Farmers, retailers worry as state and federal regs for hemp, marijuana shift

A legal cannabis market is set to take effect in Virginia next summer pending a final state budget, but Mannassas-based Barbara Biddle has already given notice to her landlord to shut down one of her two hemp stores.

As a purveyor of hemp-infused products, her District Hemp Botanicals shops sell creams, bath salts, infused drinks and gummies that contain CBD or THC — two chemical compounds found in both cannabis and hemp plants.

Forthcoming federal hemp definition changes after Congress previously opened the door to broader hemp markets are set to take effect in November this year while Virginia’s potential legal cannabis market is set to take effect next July.

While CBD, short for cannabidiol, does not produce a high, THC, short for tetrahydrocannabinol, does.

Both components have been touted for their health benefits like soothing pain and relieving stress or anxiety. THC-infused drinks have also emerged as an alcohol alternative for people abstaining from the substance who don’t want to be totally sober. The concept has been a driving force in Virginia’s yearslong effort to establish a legal recreational cannabis market after first permitting a prescription-based medical one in 2018.

While the nation’s patchwork cannabis laws have slowly sprouted, an enterprising hemp industry has taken root following Congress’ 2018 Farm Bill that enabled hemp products with up to 0.3% THC. Late last year, however, Congress reversed course and by November many products will become illegal.

As of late June, some federal lawmakers are pursuing measures to support the hemp industry.

“There’s so much in flux,” Biddle said.

With a new baby on the way, she noted the scale down from two stores to one is not totally spurred by legal limbo in Virginia, but it certainly didn’t help, she said.

As Biddle’s Leesburg location will soon shut down, Caroline County farmer Graham Redfern has been stressing about his crops amid his planting season.

By fall, many of his products will be illegal, he said.

“Cannabis, which hemp is, will produce cannabinoids,” Redfern said this spring while looking out at his fields on a rainy day that The Mercury visited. “It’s about impossible to create any industry in the industrial hemp world without taking the plant to maturity, which will then create cannabinoids, which will then now be marijuana.”

Redfern and Biddle point to how they have already complied with strict restrictions on their industry within the state.

The tighter guardrails were put in place after a spike in calls to poison control centers from children eating edibles they thought were candy or people becoming more high than intended.

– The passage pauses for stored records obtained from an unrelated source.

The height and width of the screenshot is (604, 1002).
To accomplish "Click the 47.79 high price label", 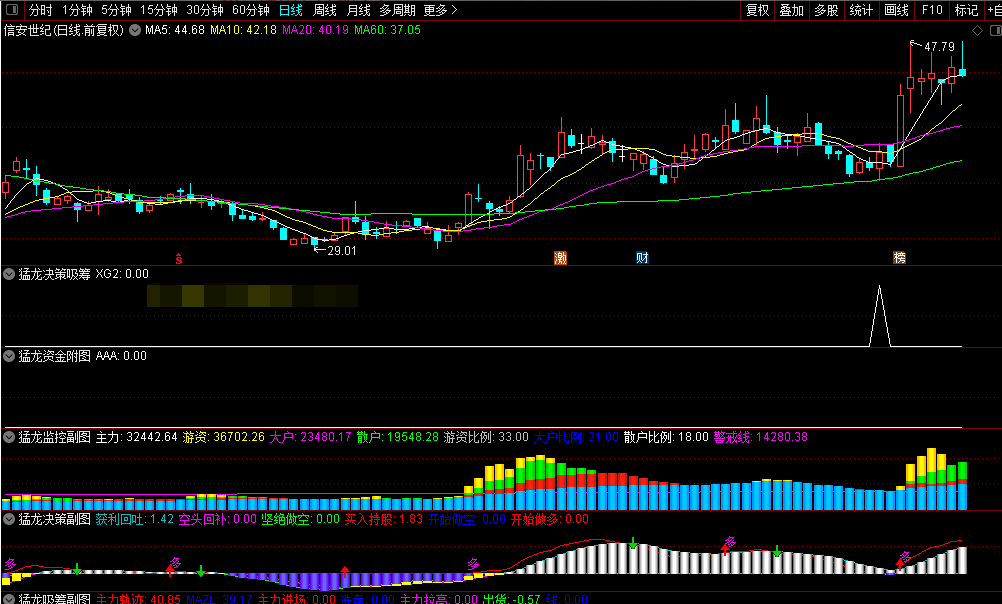I will click(x=939, y=47).
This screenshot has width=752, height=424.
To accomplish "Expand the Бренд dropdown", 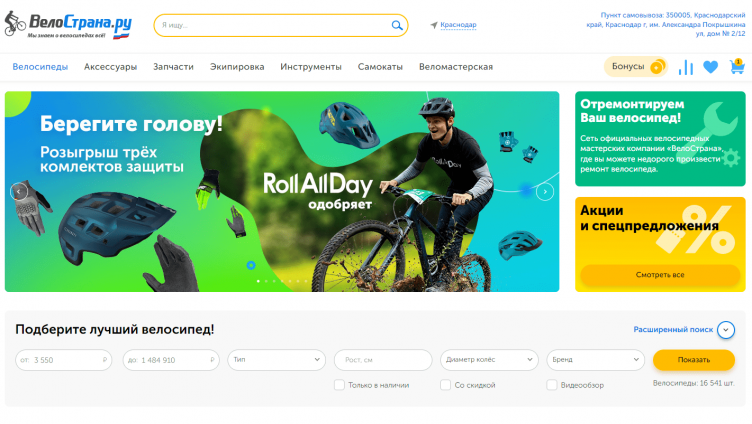I will point(595,360).
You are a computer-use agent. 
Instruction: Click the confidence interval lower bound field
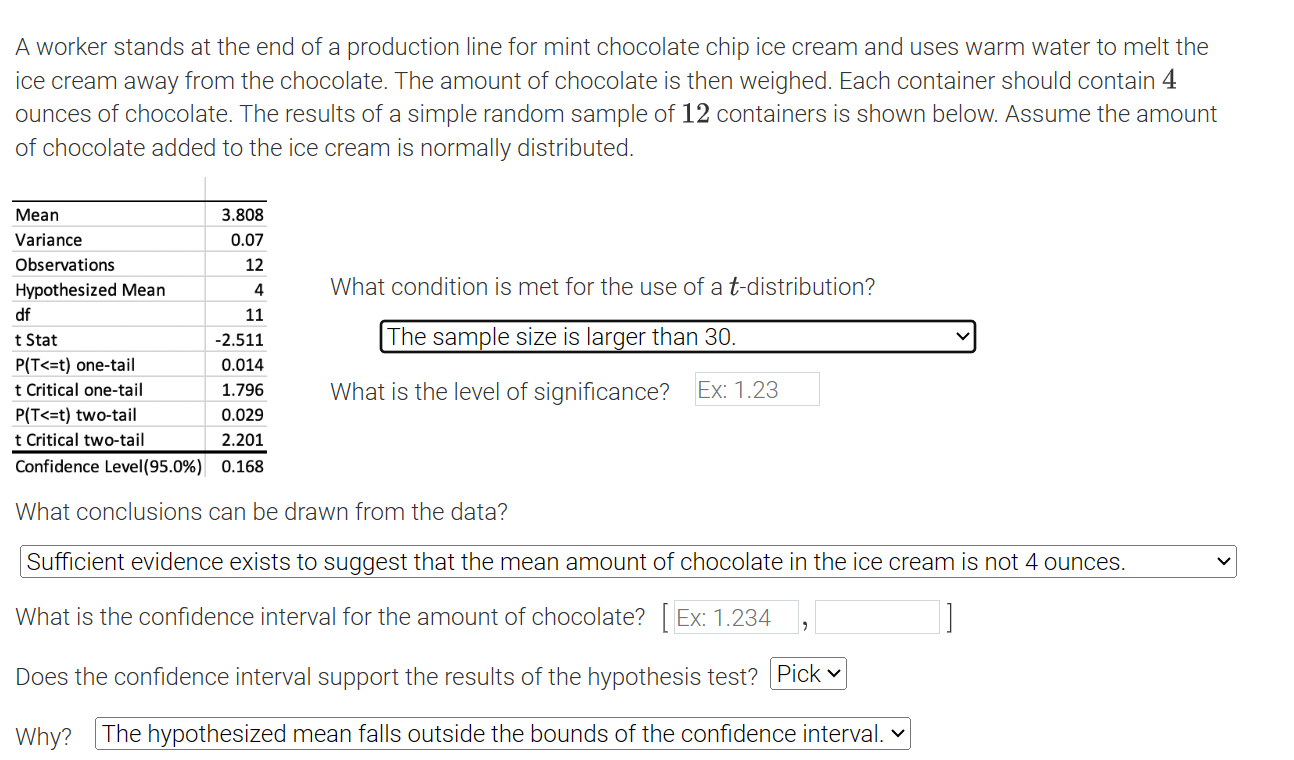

New potency thresholds and clearer labeling requirements have since been applied after 2023’s Senate Bill 903 made hemp laws in the state more stringent than federal ones.

That meant child safety improvements to packaging, third-party lab testing, and reformulations of products. It also entailed a chemical composition where products had to have 25 times the amount of CBD per every one part of THC.

As one of the patrons of Virginia’s latest attempt to legalize cannabis, Sen. Lashrecse Aird, D-Henrico said in a statement that “closing the 25-to-1 loophole does not prevent farmers from continuing to grow industrial hemp or produce hemp products that comply with Virginia’s 2 milligram THC limit.”

Instead, she said, it addresses “a loophole that has allowed intoxicating products to be marketed and sold as cannabis outside of a robust regulatory framework that protects consumers.”

Biddle feels that classifying hemp businesses as “unregulated” is unfair to those within it that have complied with state and federal laws for years.

“Now (legislators) change the law that they created, to clearly favor Wall Street corporations over Virginia farmers and small businesses,” Redfern said.

As the medical marijuana industry has been established in the state for years, with donations made to legislators, he worries small business locals like he and Biddle’s are getting left out in favor of corporations.

Redfern said that he and others have been in touch with lawmakers and the governor about their concerns. He said that they’d felt reassured until recently.

“We are left with zero pathway and will not survive until July 2027 without a grace period,” Redfern said.

State lawmakers and the governor have been at odds for months over the state budget over a debate about taxes for data centers ahead of a looming July 1 deadline to have it implemented or face a government shutdown. After the legislature passed agreements to the governor last week, the body will convene Monday to address her amendments.